In Summer 2013, I returned to Ghana to conduct long-term ethnographic fieldwork among a community of self-identified effeminate men known collectively as sasso (singular) or sassoi (pronounced sa-sway) (plural). Some few months into fieldwork, Kobby, one of my key informants, asked me to accompany him to an outdooring (birth ritual/naming/christening ceremony) in Jamestown, the primary site of my fieldwork and an old suburb of Accra, Ghana’s capital. Formerly a colonial outpost, Jamestown is predominated by the Ga ethnic group and, among them, the ceremony is referred to as kpodjiemo. Kobby was elated about the event, revealing that it “will be very sassoi in character since the couple for whom the naming ceremony is organized are sassoi. They are renowned for their wealth in the community and their industriousness,” he says softly. Surprised, I responded: “If they are sassoi, then are they men who have sex with men or merely self-identified effeminate men?” Kobby’s rejoinder was:

No, they are a male and female couple. I know that sounds strange. However, the man is very feminine and the woman very masculine. She was an outstanding footballer whilst in secondary school. Here in Jamestown, she is known for her past achievements in soccer. Her husband runs his own business ventures in the community, which includes a provision store and a little restaurant … Now they have their third child and, a baby boy, and we are all very proud. The couple has done such an amazing job taking good care of their children, and the community seems to enjoy their accomplishment. So many people would attend, because of how much respect and status they have accumulated. The outdooring would be special because you know we invest a lot of attention and money into these events if we want them to be breathtaking.

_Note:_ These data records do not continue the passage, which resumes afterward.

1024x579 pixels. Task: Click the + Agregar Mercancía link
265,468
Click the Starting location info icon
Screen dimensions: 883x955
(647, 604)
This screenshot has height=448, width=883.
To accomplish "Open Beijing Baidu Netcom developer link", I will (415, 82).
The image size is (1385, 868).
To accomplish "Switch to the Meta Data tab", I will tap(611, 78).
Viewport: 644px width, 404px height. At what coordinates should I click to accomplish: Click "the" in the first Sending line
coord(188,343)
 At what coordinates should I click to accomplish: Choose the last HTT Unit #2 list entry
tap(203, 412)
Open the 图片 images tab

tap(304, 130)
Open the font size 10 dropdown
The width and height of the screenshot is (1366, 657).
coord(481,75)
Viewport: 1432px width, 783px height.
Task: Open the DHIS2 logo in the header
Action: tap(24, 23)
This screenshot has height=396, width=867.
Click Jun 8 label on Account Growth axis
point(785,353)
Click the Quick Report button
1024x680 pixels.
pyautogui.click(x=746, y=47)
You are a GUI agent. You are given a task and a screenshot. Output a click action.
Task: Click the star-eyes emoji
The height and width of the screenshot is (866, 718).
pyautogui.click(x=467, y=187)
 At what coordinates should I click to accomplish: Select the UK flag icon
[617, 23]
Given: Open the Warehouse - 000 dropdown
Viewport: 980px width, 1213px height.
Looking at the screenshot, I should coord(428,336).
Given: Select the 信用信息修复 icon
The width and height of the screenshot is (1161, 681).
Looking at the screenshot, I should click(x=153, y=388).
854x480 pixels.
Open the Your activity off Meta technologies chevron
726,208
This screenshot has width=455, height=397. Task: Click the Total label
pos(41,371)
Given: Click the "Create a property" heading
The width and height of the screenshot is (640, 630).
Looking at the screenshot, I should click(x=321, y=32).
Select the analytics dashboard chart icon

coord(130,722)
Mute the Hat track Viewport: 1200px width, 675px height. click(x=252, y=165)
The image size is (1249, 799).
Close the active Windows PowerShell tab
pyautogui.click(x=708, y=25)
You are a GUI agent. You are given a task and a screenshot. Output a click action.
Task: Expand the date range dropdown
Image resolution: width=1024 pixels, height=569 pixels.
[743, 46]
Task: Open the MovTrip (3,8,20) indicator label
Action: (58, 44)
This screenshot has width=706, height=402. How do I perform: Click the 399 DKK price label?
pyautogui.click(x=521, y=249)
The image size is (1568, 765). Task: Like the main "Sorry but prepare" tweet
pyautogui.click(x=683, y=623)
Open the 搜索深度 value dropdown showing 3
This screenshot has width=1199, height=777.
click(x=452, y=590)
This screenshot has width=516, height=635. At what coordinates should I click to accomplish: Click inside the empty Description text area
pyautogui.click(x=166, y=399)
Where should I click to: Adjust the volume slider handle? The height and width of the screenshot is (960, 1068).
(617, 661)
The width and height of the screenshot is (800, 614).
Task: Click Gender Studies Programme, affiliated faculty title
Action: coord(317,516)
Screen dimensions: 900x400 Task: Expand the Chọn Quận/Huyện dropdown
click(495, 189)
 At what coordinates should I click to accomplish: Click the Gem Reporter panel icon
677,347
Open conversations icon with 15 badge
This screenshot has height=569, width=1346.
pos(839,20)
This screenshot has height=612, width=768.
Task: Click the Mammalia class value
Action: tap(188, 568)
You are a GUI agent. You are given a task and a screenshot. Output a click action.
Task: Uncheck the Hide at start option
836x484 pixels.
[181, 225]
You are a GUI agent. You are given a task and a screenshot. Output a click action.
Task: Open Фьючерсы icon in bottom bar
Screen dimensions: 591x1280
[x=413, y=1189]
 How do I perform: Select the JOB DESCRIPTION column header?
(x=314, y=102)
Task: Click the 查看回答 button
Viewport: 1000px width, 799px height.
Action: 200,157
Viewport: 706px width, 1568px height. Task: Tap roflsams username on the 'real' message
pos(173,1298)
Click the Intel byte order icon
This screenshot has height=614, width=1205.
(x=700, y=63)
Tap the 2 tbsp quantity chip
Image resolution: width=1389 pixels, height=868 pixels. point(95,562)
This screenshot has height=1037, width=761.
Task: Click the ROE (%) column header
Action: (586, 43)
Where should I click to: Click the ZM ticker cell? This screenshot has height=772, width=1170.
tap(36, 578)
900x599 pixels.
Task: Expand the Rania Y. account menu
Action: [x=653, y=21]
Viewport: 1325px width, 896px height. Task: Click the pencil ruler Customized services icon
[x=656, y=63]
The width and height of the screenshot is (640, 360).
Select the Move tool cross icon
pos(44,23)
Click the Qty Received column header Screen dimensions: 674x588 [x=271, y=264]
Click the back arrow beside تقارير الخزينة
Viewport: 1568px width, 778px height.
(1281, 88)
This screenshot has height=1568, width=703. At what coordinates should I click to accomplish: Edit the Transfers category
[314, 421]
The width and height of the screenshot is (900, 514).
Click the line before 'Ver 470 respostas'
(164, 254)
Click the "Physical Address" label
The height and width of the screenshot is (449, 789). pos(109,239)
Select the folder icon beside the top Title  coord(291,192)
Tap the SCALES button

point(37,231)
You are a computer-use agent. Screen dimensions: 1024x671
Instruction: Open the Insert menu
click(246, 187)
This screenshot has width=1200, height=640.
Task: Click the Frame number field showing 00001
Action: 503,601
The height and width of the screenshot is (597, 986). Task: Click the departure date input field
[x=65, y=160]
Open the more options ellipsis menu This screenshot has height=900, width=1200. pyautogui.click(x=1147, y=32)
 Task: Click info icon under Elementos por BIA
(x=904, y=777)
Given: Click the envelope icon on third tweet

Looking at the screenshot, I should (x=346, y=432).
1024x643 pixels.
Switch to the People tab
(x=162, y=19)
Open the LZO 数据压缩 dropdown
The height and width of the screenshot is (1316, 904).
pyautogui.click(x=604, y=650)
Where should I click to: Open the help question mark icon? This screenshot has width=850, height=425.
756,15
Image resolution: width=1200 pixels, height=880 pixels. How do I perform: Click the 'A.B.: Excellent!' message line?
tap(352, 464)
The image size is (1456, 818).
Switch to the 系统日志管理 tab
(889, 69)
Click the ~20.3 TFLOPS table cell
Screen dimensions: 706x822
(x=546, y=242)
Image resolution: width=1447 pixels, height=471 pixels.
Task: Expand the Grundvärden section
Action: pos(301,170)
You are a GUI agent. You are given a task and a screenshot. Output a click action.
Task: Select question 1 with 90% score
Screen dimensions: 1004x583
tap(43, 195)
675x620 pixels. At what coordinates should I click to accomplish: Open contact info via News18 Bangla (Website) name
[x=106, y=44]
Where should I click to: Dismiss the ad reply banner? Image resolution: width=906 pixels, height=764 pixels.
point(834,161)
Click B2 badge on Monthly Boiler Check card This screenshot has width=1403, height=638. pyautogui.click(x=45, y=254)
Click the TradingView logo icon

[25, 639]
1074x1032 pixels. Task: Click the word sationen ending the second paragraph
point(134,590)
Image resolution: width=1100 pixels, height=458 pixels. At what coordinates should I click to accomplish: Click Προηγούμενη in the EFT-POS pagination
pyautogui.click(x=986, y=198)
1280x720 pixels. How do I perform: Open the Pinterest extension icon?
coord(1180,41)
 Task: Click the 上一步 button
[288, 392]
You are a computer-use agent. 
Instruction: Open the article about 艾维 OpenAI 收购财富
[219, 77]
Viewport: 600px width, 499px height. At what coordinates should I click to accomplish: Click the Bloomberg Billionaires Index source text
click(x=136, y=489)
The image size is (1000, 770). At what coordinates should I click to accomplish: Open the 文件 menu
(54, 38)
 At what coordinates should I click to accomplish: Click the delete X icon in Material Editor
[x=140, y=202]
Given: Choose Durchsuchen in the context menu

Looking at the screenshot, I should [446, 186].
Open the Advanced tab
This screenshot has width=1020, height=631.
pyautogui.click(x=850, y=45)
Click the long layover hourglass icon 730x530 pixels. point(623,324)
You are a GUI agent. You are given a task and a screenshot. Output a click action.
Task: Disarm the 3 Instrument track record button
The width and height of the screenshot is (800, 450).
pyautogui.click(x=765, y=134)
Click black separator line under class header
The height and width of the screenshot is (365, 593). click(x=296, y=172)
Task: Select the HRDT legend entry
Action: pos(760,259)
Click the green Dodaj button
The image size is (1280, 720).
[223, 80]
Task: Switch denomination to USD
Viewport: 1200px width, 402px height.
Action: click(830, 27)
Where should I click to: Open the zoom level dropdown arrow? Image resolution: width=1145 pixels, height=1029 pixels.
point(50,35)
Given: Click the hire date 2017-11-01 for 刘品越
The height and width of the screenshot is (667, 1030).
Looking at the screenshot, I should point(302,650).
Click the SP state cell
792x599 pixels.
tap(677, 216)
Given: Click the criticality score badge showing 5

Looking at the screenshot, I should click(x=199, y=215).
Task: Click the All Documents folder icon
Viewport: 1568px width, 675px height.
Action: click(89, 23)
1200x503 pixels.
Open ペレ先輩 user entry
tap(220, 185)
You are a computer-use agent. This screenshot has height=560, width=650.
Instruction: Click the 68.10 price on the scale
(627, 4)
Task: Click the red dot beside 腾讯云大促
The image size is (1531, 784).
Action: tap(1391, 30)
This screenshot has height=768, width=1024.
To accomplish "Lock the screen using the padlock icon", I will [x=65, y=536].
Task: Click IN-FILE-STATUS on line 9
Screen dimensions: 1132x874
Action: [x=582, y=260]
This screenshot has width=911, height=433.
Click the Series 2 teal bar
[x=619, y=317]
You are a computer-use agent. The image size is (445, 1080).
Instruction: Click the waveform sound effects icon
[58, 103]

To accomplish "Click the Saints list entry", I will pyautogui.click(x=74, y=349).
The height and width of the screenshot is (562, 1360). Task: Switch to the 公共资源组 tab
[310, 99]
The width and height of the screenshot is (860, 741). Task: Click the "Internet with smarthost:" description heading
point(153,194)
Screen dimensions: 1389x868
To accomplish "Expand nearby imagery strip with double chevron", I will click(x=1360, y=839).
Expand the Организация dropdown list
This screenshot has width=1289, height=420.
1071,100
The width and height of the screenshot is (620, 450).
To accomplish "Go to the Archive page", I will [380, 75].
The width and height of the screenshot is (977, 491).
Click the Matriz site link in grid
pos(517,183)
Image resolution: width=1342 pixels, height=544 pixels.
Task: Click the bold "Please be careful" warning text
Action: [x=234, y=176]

At the time, I understood that sasso referred primarily to effeminate man, hence Kobby’s reference to female sassoi, and, in fact, a seemingly heterosexual sassoi couple appeared utterly contradictory to me. Indeed, such revelation challenged my initial assumptions about sassoi subjectivities and the linguistic conventions, laying bare the fluidity and diversity of those experiences and identities indexed by the term sasso. Up until then, my knowledge of sassoi was limited to self-identified effeminate men, who have increasingly become targets of the Ghanaian state and a transnational LGBT human rights regime. I was later to understand based on intensified ethnographic interactions and observations over time that masculine women and even non-feminine men were also integral constituents of the sassoi universe. The outdooring event, as it were, represented one of my earliest experiences with the complexity of the community of self-identified effeminate men and those social relations that orbited around sassoi lives.